El 2025 quedará registrado como uno de los años más críticos para el Congreso de la República. En julio, el Parlamento alcanzó una desaprobación histórica del 93%, reflejo del profundo malestar ciudadano frente al comportamiento de la mayoría de legisladores y a la aprobación de leyes consideradas contrarias al interés público. Analistas políticos coinciden en que el Legislativo se ha esforzado por actuar de espaldas a la ciudadanía, favoreciendo intereses particulares y debilitando la confianza en la institución.

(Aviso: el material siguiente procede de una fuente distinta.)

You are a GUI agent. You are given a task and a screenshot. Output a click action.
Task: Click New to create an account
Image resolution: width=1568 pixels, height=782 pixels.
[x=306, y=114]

A inicios del año, el Congreso dio uno de sus primeros golpes más polémicos al aprobar, en primera votación, la restitución de la inmunidad parlamentaria, figura que protege a los legisladores de ser detenidos o procesados. Aunque esta prerrogativa había sido eliminada años atrás con amplio respaldo ciudadano, congresistas de diversas bancadas defendieron su retorno alegando una supuesta protección de la institucionalidad frente a lo que calificaron como persecuciones desde la Fiscalía. La reforma aún debe ser ratificada en una segunda votación.
A mitad de año, la situación se agravó con la aprobación de un paquete de leyes que, según especialistas y exautoridades, debilitarían la lucha contra el crimen organizado. Entre ellas destaca la Ley 32108, que modificó el concepto de organización criminal y obliga a la presencia de un abogado durante los allanamientos fiscales, y la Ley 32130, que devolvió a la Policía la conducción de la investigación preliminar, restando competencias a los fiscales. Estas normas provocaron nuevas protestas y llevaron la aprobación del Congreso a apenas 3 % en octubre, según una encuesta de Ipsos.
NOMBRAMIENTOS CUESTIONADOS
El desprestigio parlamentario se vio reforzado por nombramientos cuestionados, como el de Yessenia Lozano en un cargo clave del Congreso pese a no cumplir los requisitos, y por la revelación de beneficios económicos otorgados a los legisladores. Pese a la severa desaprobación ciudadana, los 130 congresistas recibieron en diciembre un pago de S/46.900 cada uno, que incluyó sueldo, gratificación, asignaciones y una tarjeta navideña, alimentando aún más la indignación pública frente a un Parlamento cada vez más distante de la población.